** Task directions **
Find the string "Wash" in the records and copy each line where it occurs.

** The data **
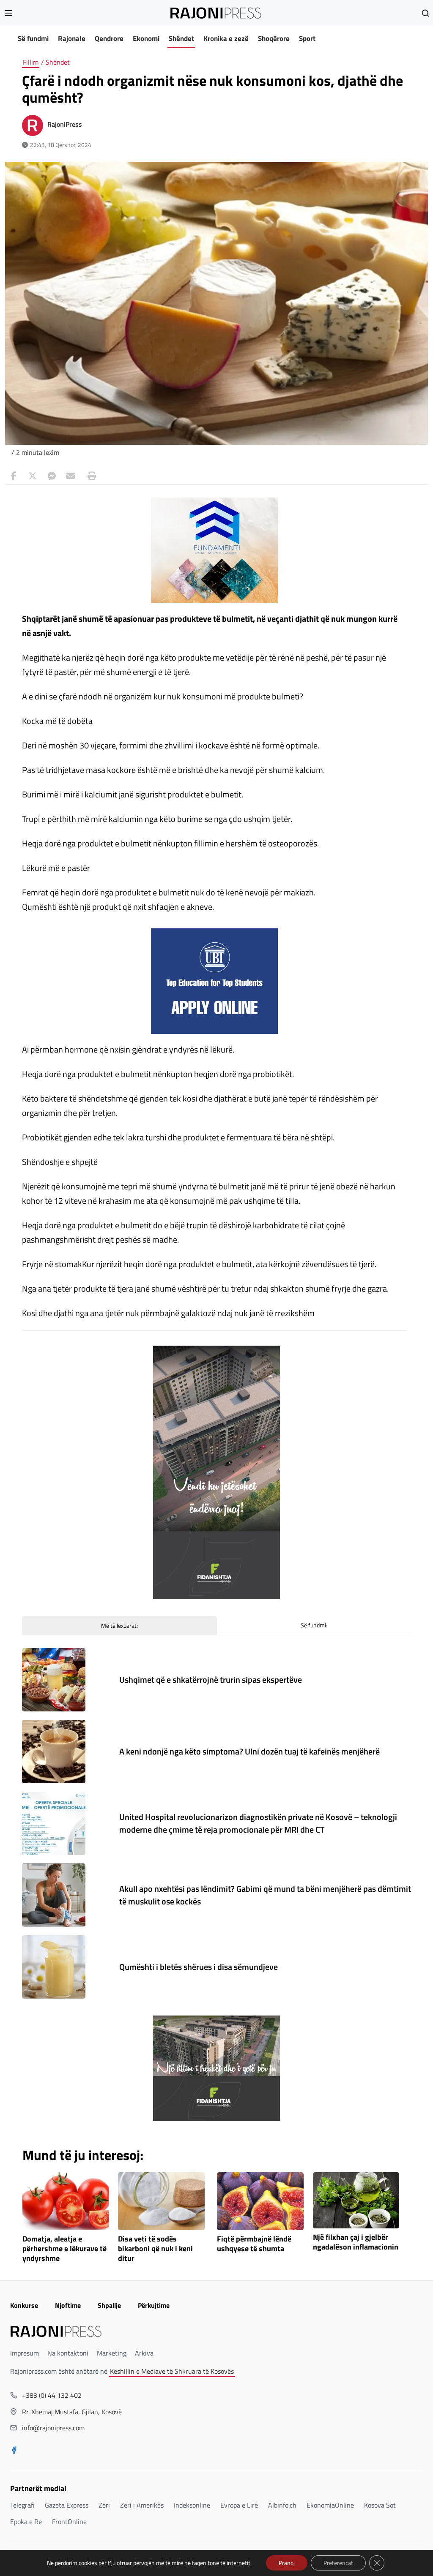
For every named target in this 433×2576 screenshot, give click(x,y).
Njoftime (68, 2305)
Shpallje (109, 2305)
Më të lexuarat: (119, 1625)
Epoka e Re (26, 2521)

--

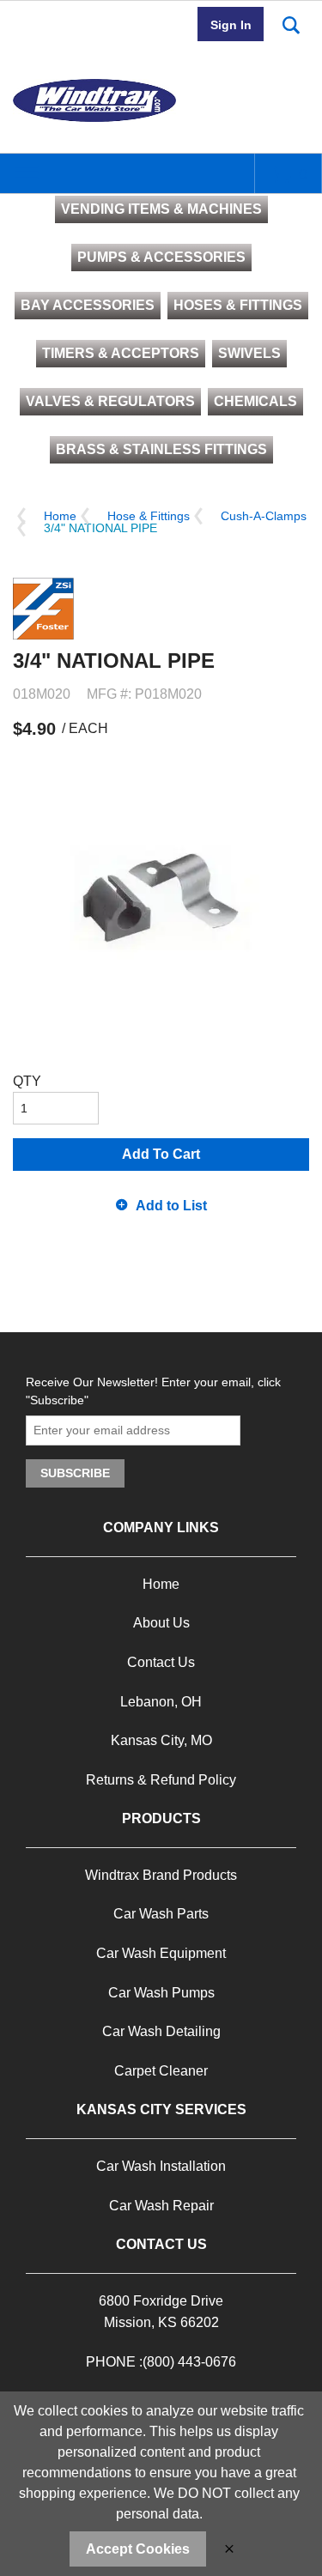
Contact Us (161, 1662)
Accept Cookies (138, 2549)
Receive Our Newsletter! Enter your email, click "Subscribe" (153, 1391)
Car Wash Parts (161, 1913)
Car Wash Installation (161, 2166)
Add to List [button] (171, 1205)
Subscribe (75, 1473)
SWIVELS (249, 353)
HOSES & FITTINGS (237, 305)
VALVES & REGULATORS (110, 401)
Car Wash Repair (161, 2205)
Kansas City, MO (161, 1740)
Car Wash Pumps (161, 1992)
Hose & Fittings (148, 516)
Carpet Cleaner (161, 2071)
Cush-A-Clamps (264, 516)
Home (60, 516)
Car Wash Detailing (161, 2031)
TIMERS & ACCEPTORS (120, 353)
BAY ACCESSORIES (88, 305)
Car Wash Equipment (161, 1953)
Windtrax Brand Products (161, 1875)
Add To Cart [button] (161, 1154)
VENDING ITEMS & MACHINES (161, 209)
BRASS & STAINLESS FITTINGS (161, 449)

** Response to this task **
Car Wash Parts (161, 1913)
Car Wash Installation (161, 2166)
Car Wash Repair (161, 2205)
Car Wash Pumps (161, 1992)
Car Wash Detailing (161, 2031)
Car Wash Equipment (161, 1953)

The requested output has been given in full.